▶ _Extracted information_
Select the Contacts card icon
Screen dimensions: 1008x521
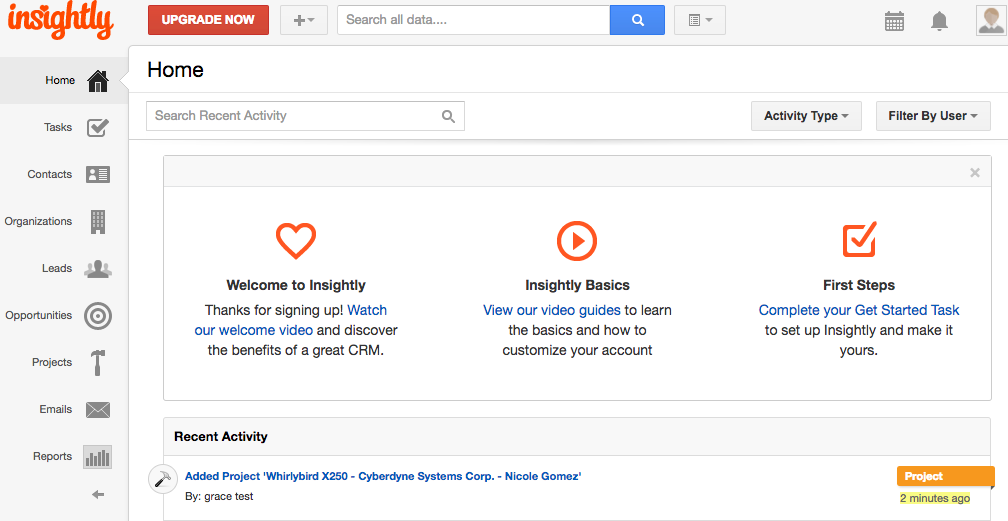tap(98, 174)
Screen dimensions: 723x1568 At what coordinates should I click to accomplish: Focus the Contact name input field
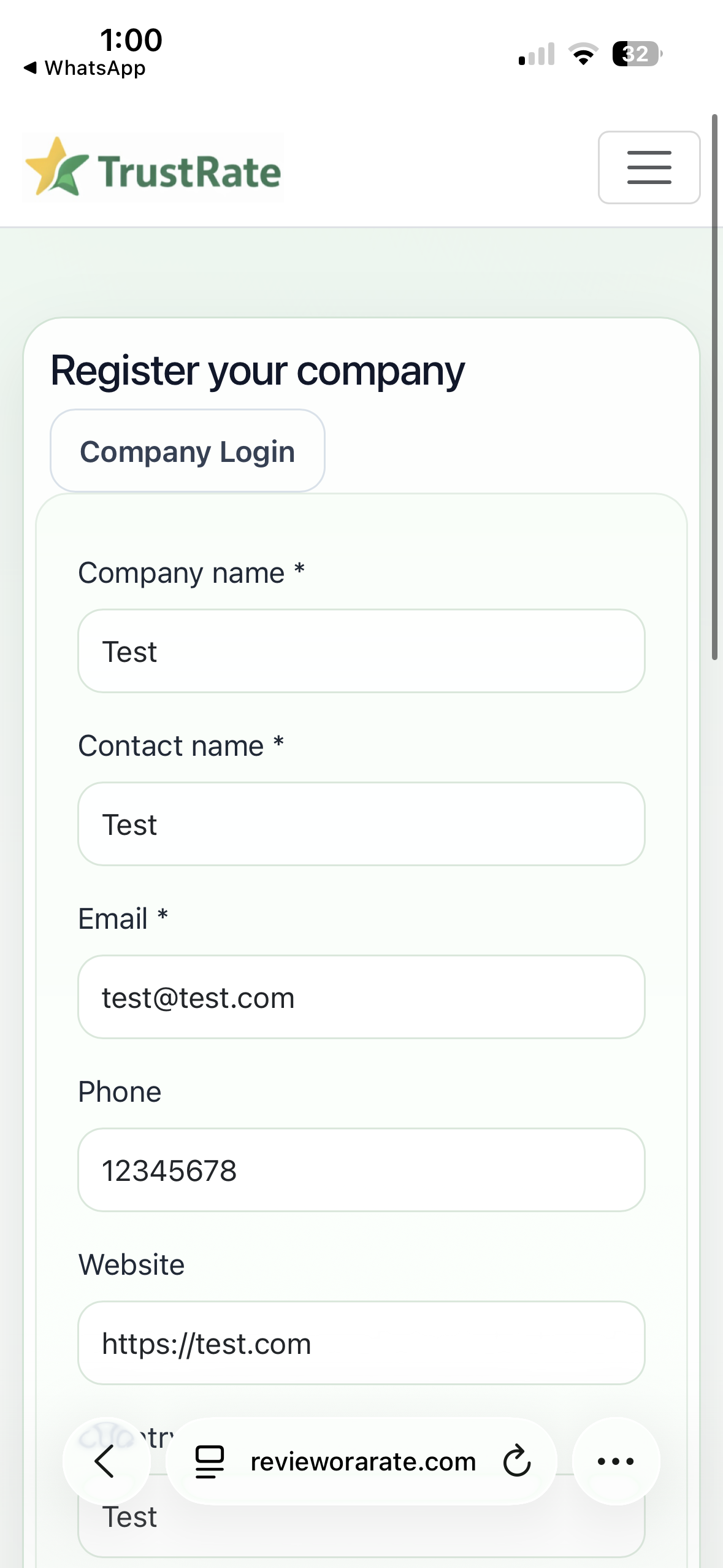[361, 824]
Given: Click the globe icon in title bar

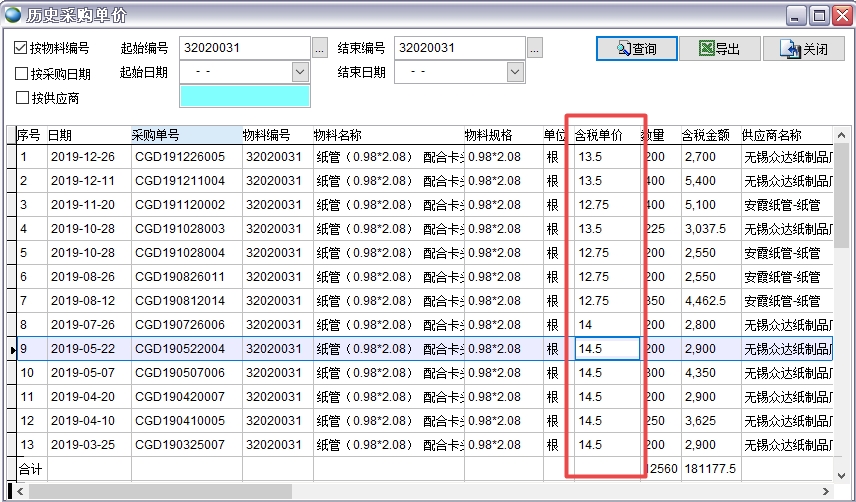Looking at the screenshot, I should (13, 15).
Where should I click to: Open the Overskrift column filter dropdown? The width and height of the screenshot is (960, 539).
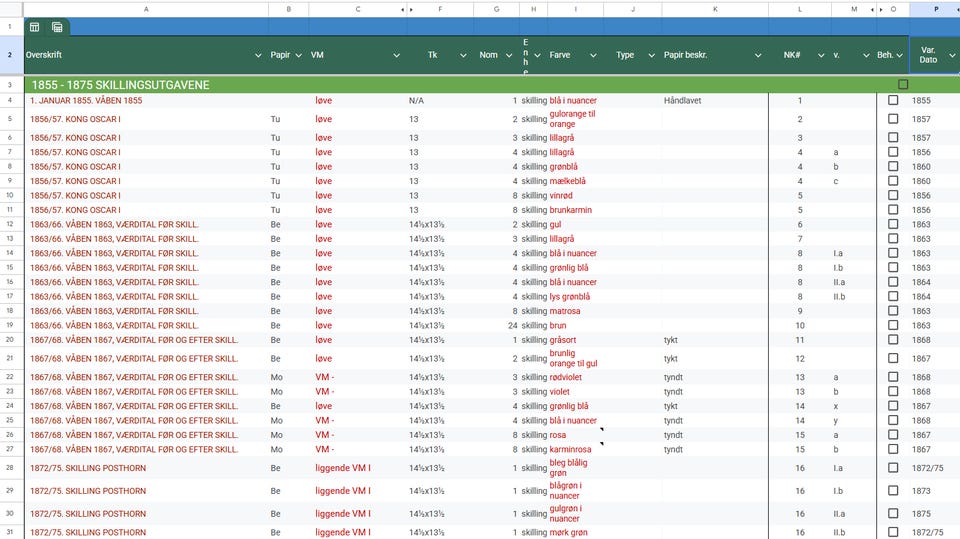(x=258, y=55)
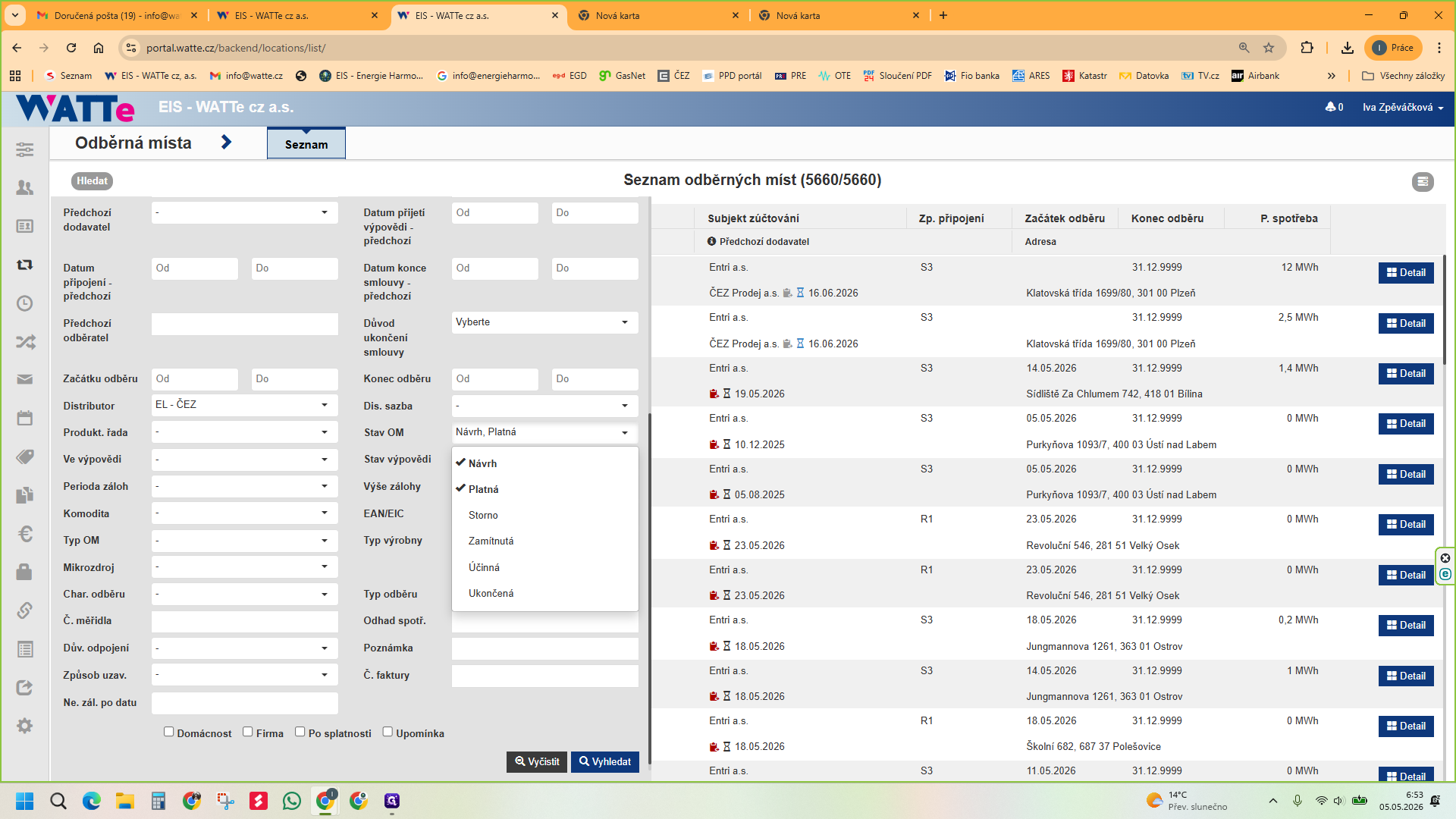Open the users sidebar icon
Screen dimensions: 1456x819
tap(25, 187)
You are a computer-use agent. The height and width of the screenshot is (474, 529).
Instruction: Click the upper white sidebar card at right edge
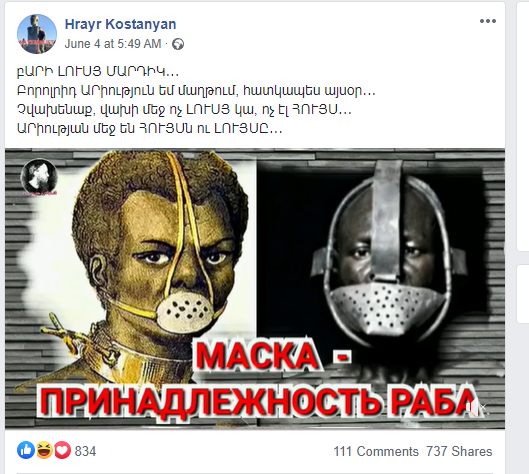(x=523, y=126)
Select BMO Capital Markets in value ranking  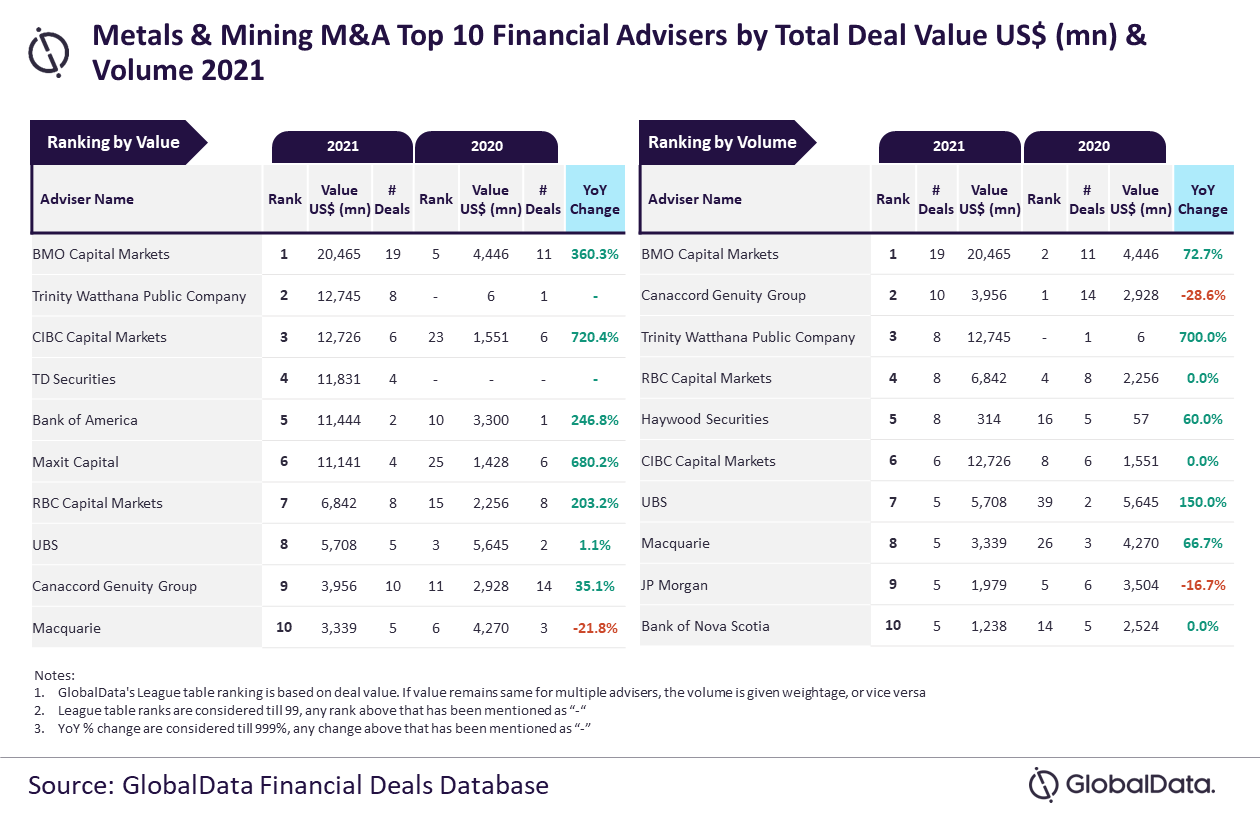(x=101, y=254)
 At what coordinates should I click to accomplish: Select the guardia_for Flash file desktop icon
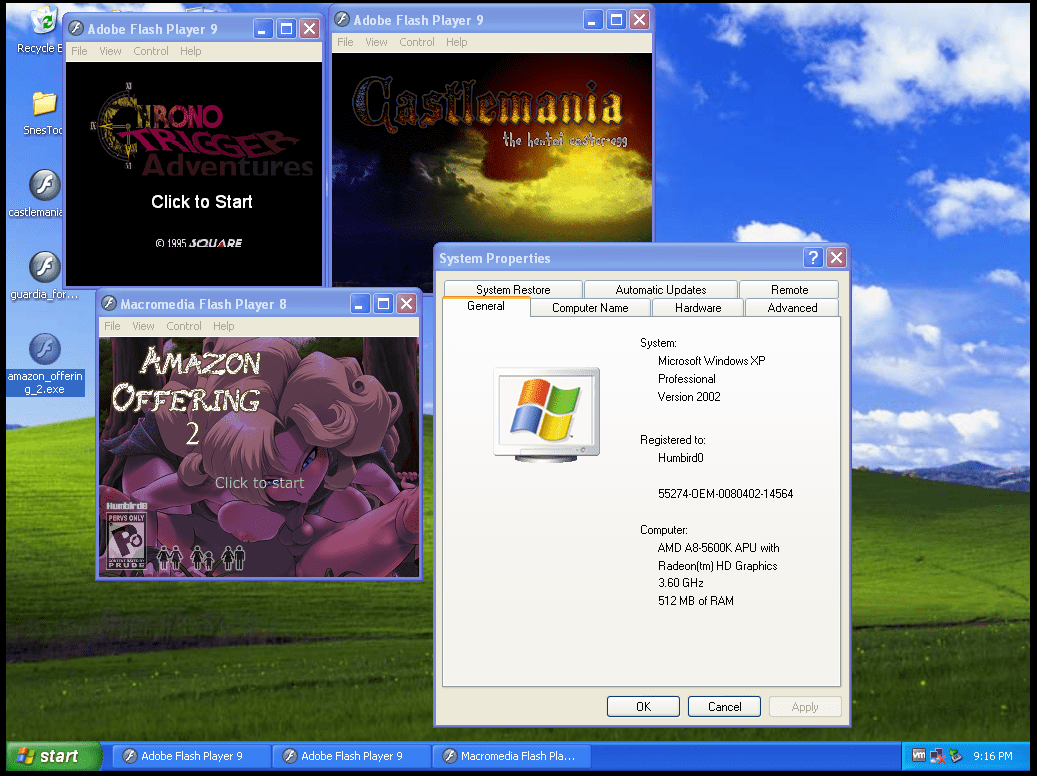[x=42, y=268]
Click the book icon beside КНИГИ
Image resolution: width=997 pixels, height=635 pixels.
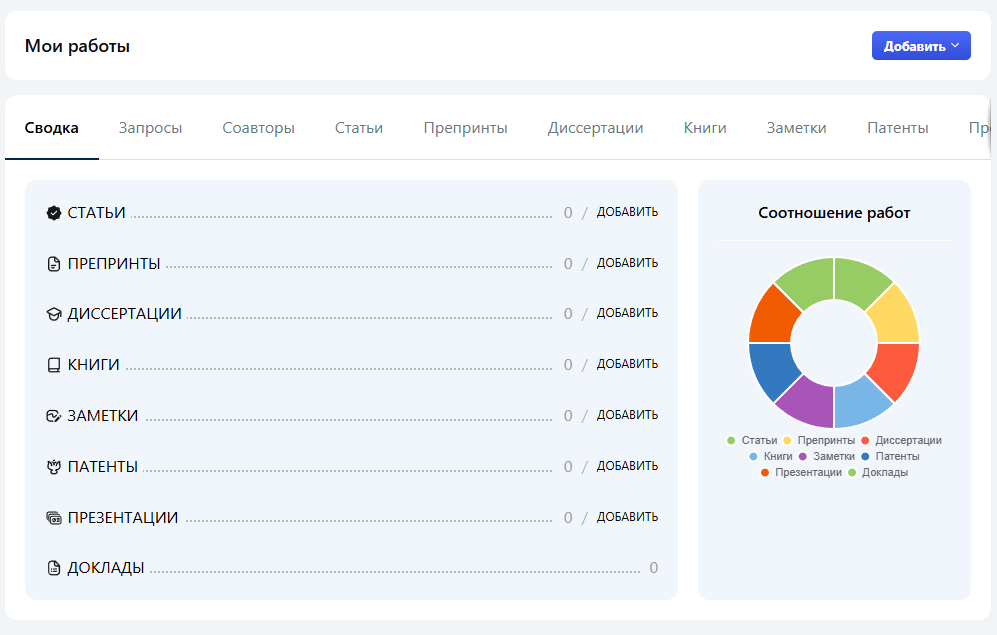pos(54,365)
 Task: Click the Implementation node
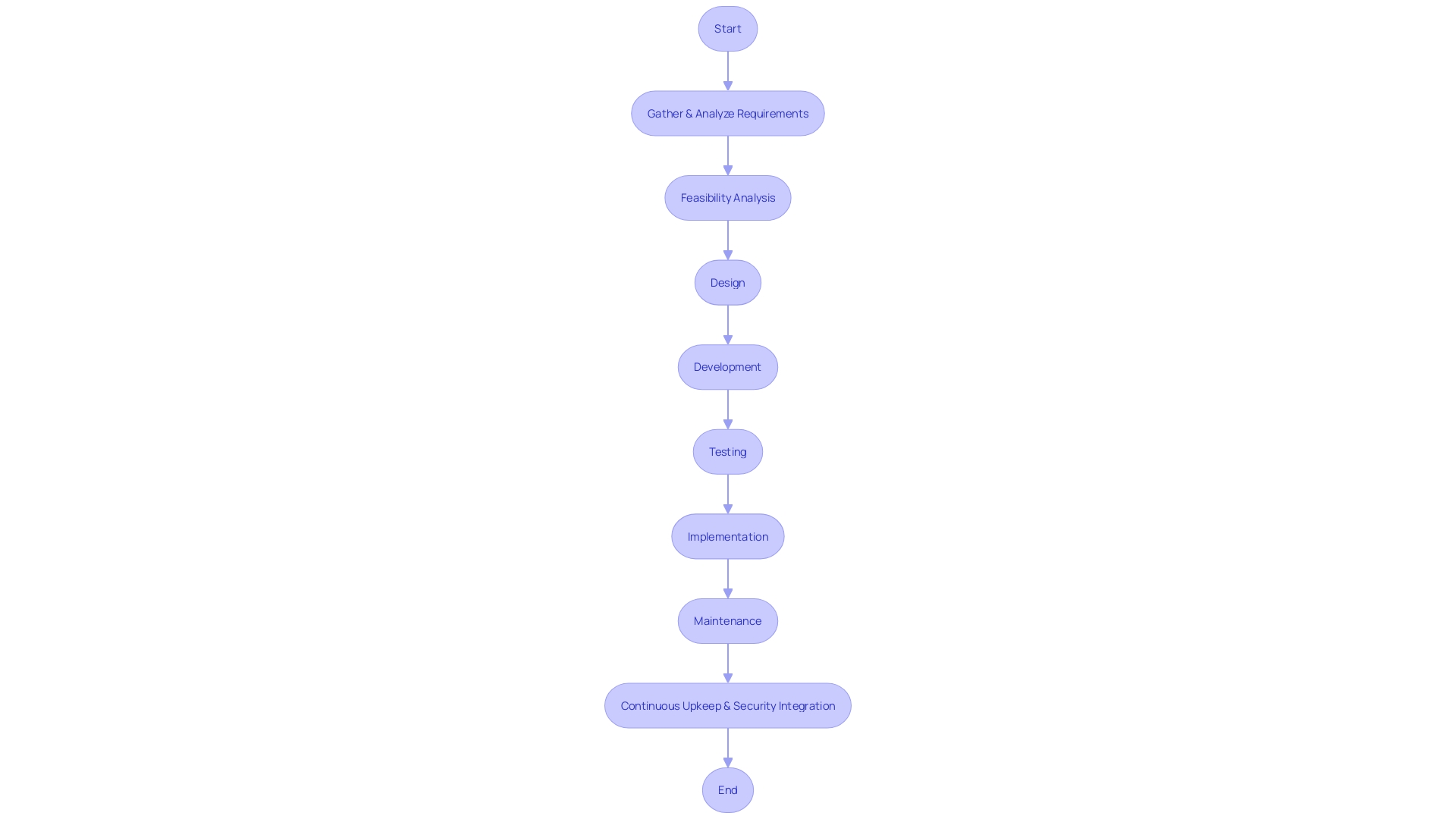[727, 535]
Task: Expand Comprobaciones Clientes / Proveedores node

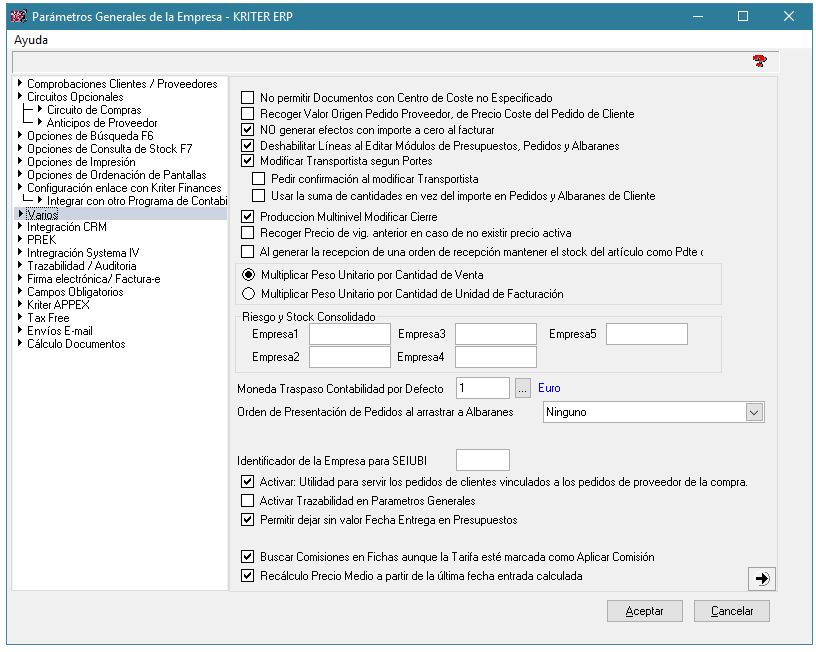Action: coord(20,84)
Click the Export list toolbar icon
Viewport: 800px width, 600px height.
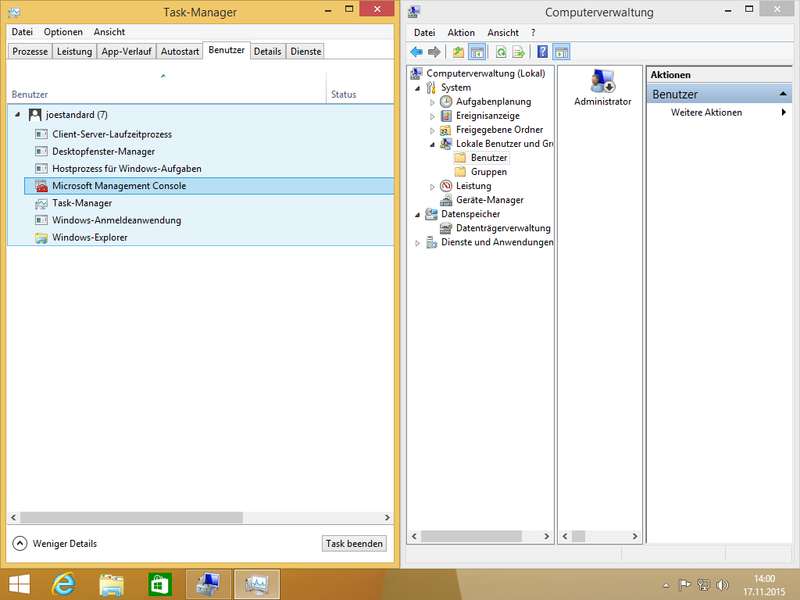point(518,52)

▶ _Problem to work on_
Output an exact copy of the lines from the one with "Click the book icon beside КНИГИ" through the closing line of the records, inclusive, without any images.

▶ _Finished task_
Click the book icon beside КНИГИ
Image resolution: width=997 pixels, height=635 pixels.
pos(54,365)
 Task: Click the Implementation node
[727, 535]
Task: Expand Comprobaciones Clientes / Proveedores node

Action: coord(20,84)
Click the Export list toolbar icon
Viewport: 800px width, 600px height.
point(518,52)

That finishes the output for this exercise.